Fight Aging!

Mitochondria are the power plants of the cell, producing the chemical energy store molecule adenosine triphosphate (ATP) to power cellular biochemistry. Mitochondrial function declines with age, in part due to damage to mitochondria DNA and in part due to changes in nuclear gene expression that affect proteins needed by mitochondria. This is considered an important contribution to age-related degeneration, particularly in tissues such as muscle and brain that have high energy needs.

Cells will take up mitochondria from their surroundings and make use of them. Studies in mice have indicated that transplantation of mitochondria harvested from cell cultures can produce lasting benefits. The processes of aging that diminish mitochondrial function take a while to operate, and youthful mitochondria can improve function for an extended period of time. The challenge here is that mice are small and people are large; reliable production of the large numbers of mitochondria needed is the primary hurdle preventing clinical use of this approach in old people.

A number of companies are working on the mitochondrial manufacturing challenge, including cellvie and Mitrix Bio. In today's open access paper, an academic group describes a potential approach to the problem, though this is aimed at local injection into cartilage. The goal of whole-body infusions of replacement mitochondria might require another two orders of magnitude of increased scale, and it remains to be seen if this approach will work at that level.

Organelle-tuning condition robustly fabricates energetic mitochondria for cartilage regeneration

Mitochondria are vital organelles whose impairment leads to numerous metabolic disorders. Mitochondrial transplantation serves as a promising clinical therapy. However, its widespread application is hindered by the limited availability of healthy mitochondria, with the dose required reaching up to 10^9 mitochondria per injection/patient. This necessitates sustainable and tractable approaches for producing high-quality human mitochondria.

In this study, we demonstrated a highly efficient mitochondria-producing strategy by manipulating mitobiogenesis and tuning organelle balance in human mesenchymal stem cells (MSCs).
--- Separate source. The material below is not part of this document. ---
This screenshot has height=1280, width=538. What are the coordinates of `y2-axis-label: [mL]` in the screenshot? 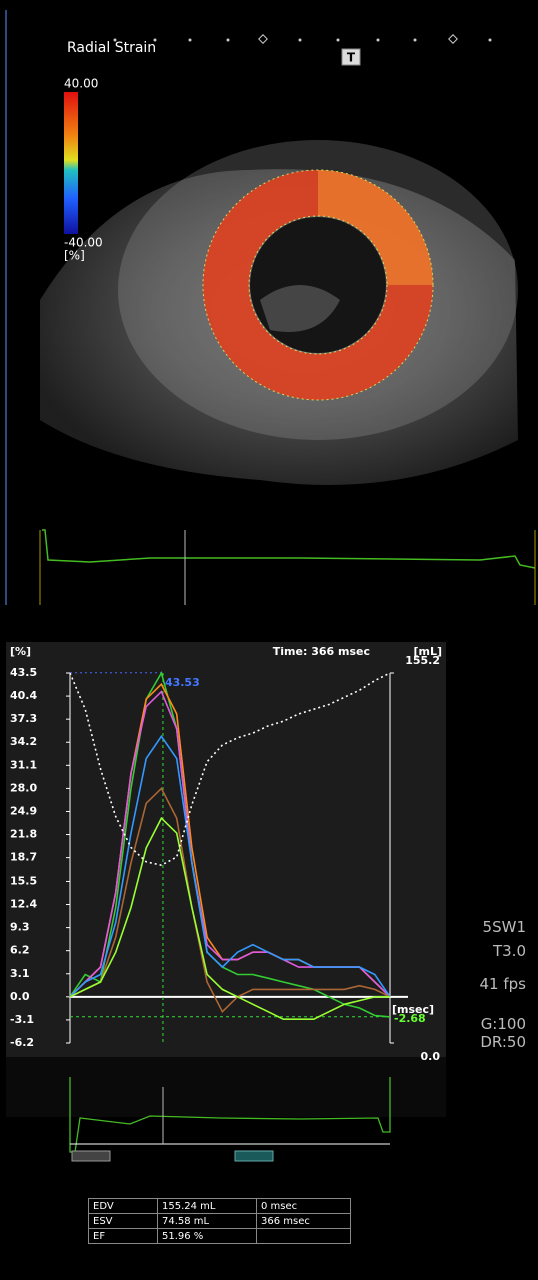 It's located at (428, 652).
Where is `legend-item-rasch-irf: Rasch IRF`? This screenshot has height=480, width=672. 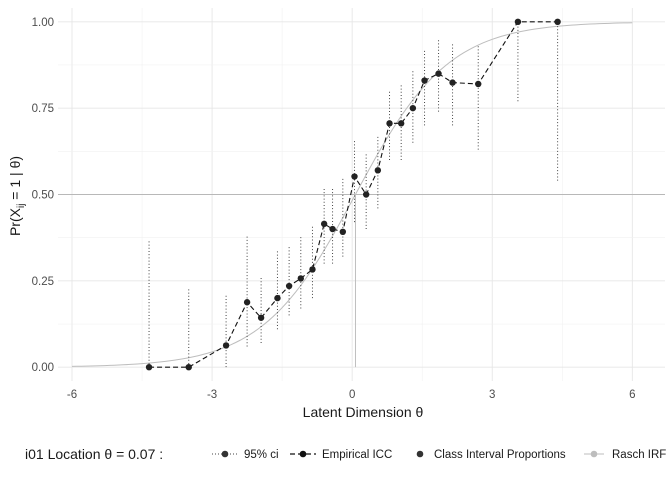
legend-item-rasch-irf: Rasch IRF is located at coordinates (625, 455).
Utilizing an optimized culture medium (mito-condition) developed from our established formula, we achieved an 854-fold increase in mitochondria production compared to normal MSC culture within 15 days. These mitochondria were not only significantly expanded but also exhibited superior function both before and after isolation, with ATP production levels reaching 5.71 times that of normal mitochondria.

Mechanistically, we revealed activation of the AMPK pathway and the establishment of a novel cellular state ideal for mitochondrial fabrication, characterized by enhanced proliferation and mitobiogenesis while suppressing other energy-consuming activities. Furthermore, the in vivo function of these mitochondria was validated in the mitotherapy in a mouse osteoarthritis model, resulting in significant cartilage regeneration over a 12-week period. Overall, this study presented a new strategy for the off-the-shelf fabrication of human mitochondria and provided insights into the molecular mechanisms governing organelle synthesis.